→ AVAILABLE DATA
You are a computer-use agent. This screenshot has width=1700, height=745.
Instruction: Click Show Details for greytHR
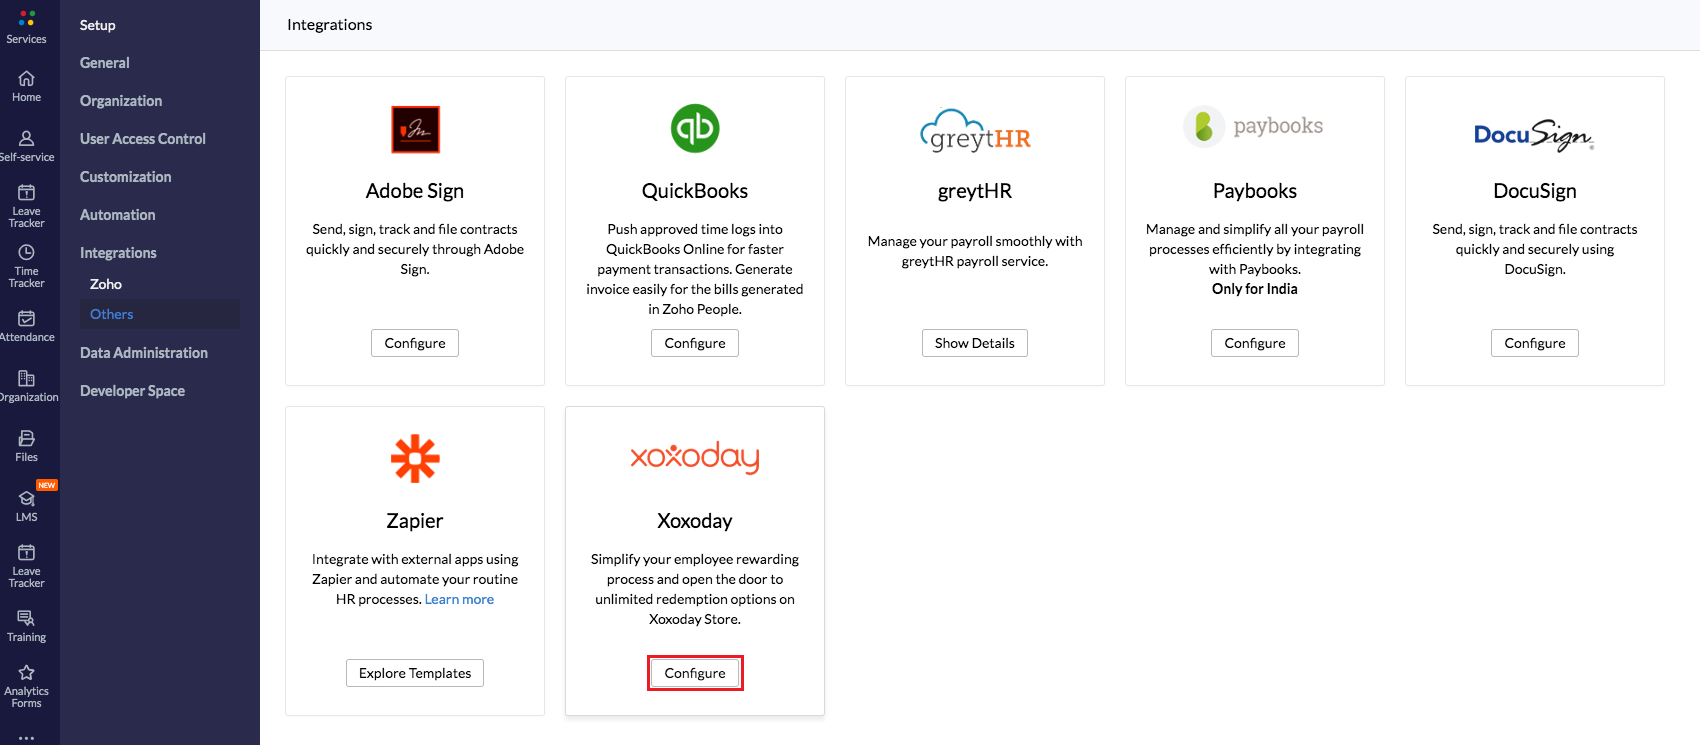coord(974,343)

--

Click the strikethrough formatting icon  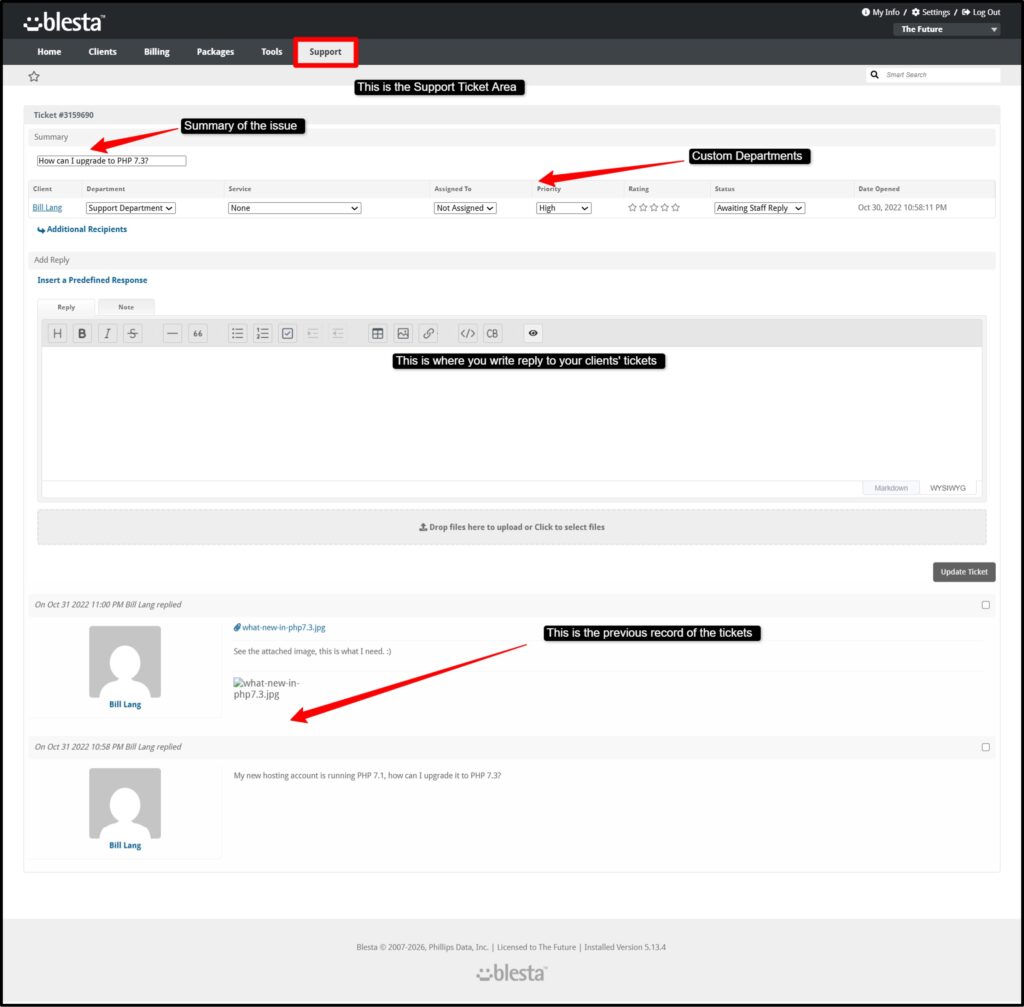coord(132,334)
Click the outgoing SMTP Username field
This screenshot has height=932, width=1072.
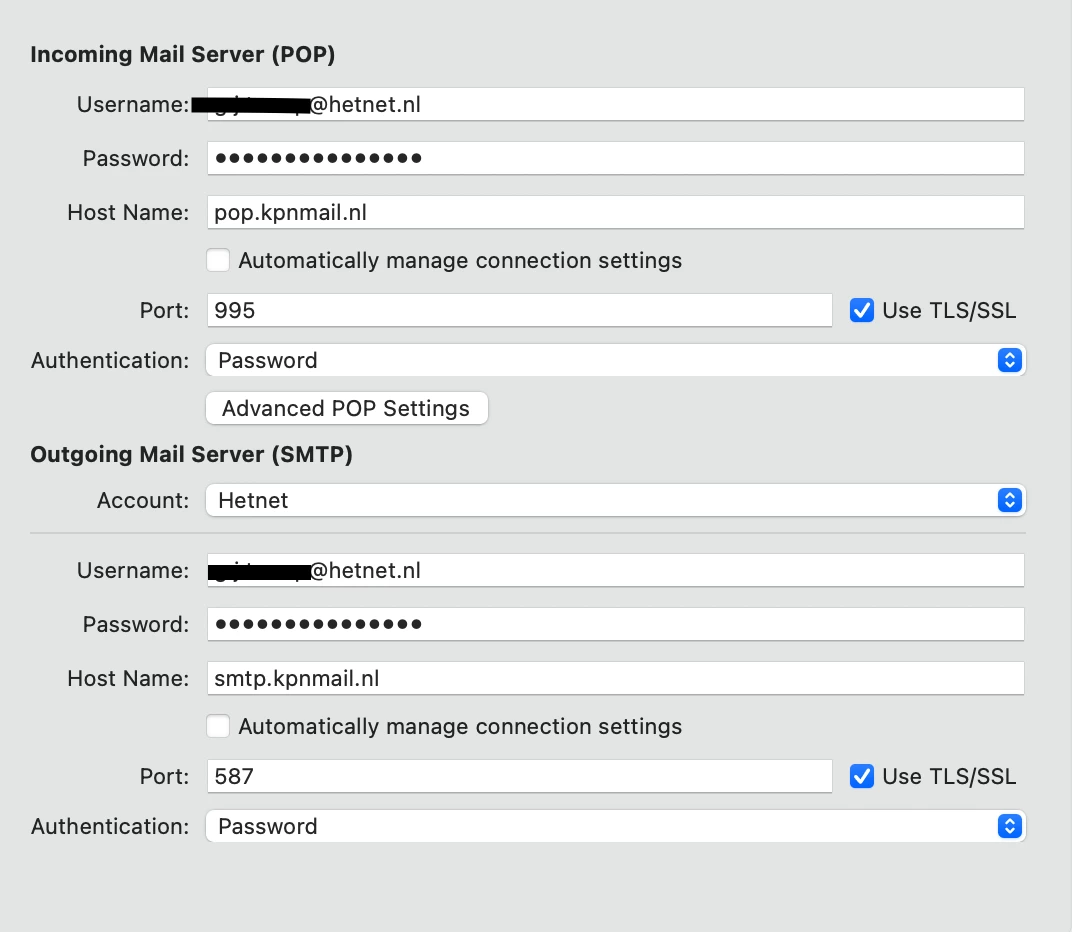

→ YOUR ASSIGNMENT
Only the lines with "width" are needed; find them in the records and copy each one.

→ TASK ANSWER
You are a computer-use agent. This screenshot has width=1700, height=745.
This screenshot has height=932, width=1072.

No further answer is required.